Avery Bradley's emergence as a starting-caliber guard in 2011-12 was the best news the Boston Celtics received during their checkered run up to the exceptional postseason we should have known they had in them.
Now comes the bad news.
After having shoulder surgery in July, the 21-year-old could miss significant time before returning to the floor. Head coach Doc Rivers appears to be preparing for the worst (via ESPN Boston's Jackie MacMullan):
"I don't like to put a time limit on injuries, but I don't think you'll see him before December—and there's a chance it could be closer to January," Rivers told ESPNBoston.com.
So what exactly does preparing for the worst entail?
The most likely solution is to start Courtney Lee and bring Jason Terry off the bench in the sixth-man, spark-plug role he's thrived at for so long.
It may seem tempting to start Terry based on his name and brand alone, but Boston's bench has the greater need for a scorer who can create his own offense. After all, with assist-machine Rajon Rondo in the starting lineup, just about anyone looks like a serviceable scorer—including Brandon Bass.
Even with guys like Jeff Green and Jared Sullinger adding some depth to a previously thin bench, Terry's ability to pull-up for quick-release jumpers from anywhere on the floor makes him one of the best bench scorers in the game.
He was built to supply points in situations where he doesn't have much help.
Lee, on the other hand, shares more in common with Bradley. First and foremost, he's a perimeter defender who—along with Rondo—should make the Celtics an absolute nightmare for opposing guards once again.
At 6'5", the 26-year-old also has the height of a traditional shooting guard, meaning he may even be a better match-up against some scorers than the injured Bradley.

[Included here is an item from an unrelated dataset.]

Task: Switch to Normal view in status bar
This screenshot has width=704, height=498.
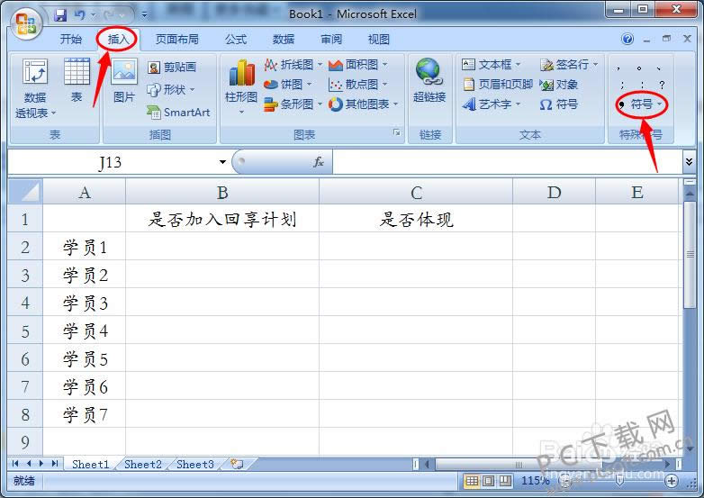Action: click(472, 481)
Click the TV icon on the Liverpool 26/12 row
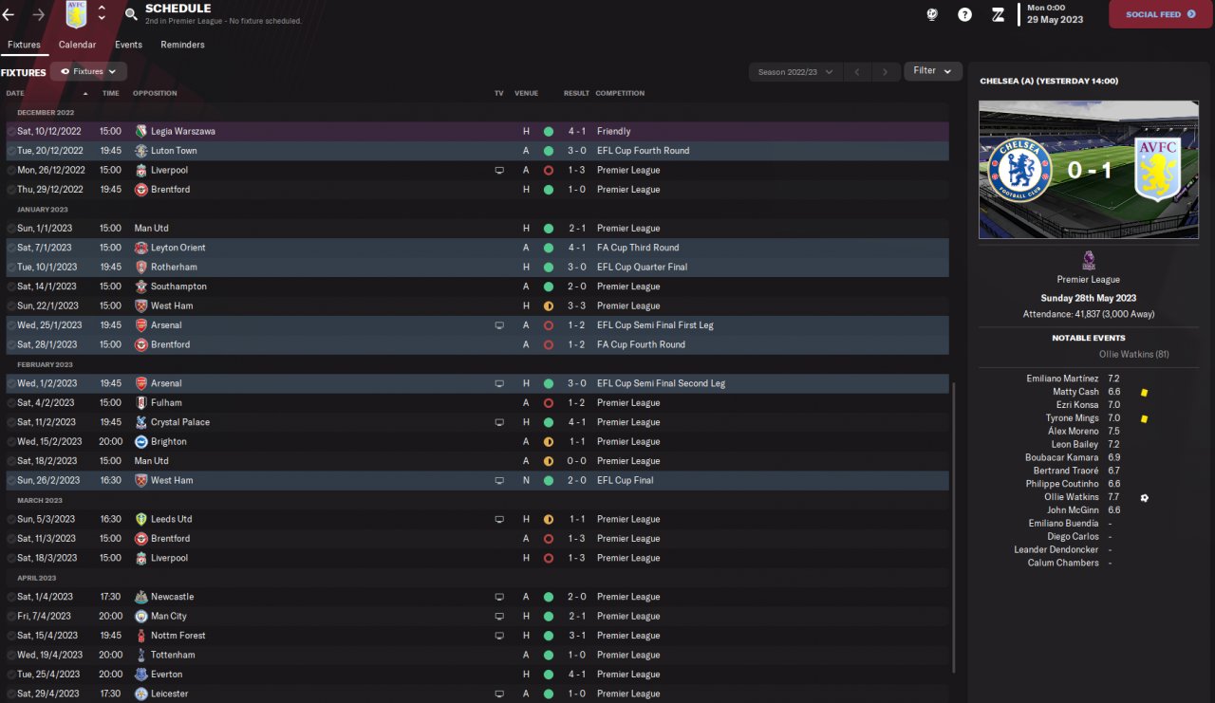Screen dimensions: 1215x703 click(499, 171)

Though defending is his claim to marginal fame, Lee is by no means a liability on the offensive end. He's athletic enough to get to the rim, but his bread and butter is spotting up for that corner three.
It should, because that's exactly where Bradley thrives, meaning Rondo should be able to pick up where he left off last season, kicking to the corner safety valve when his penetration draws the corner defender to the paint.
Lee averaged 11.4 points in 2011-12 and shot 40 percent from the line, proving he is a pretty efficient perimeter scorer, despite seeing less touches than some of his peers. His opportunity to start in place of an injured Kevin Martin similarly prove that he can hang with starting guards on both ends of the floor.
Of course, Terry has proven he's no slouch when it comes to hitting Lee's preferred corner shot, but he's also a far more versatile jump-shooter and better than Lee when it comes to handling the ball and scoring off the dribble—the kind of virtues you'd like to see out of a sixth-man.
The short-answer, then, to Rivers' dilemma is he won't have to change much at all. With Lee doing his best impersonation of Bradley, the Celtic's game plan should remain relatively unchanged.
The worst-case scenario may even work out well for the Celtics in the long-term. Lee and Terry wouldn't have had enough time to gel with their new team if Bradley returned immediately. Now they'll have plenty of opportunities to learn the ropes and make themselves as useful as possible come the playoffs.
In this instance, the silver lining to Boston's bad news is very real.
Celtics fans are no doubt eager to see Bradley healthy again, contributing to one of the league's deepest backcourt rotations. In the meantime, however, this team will survive just fine.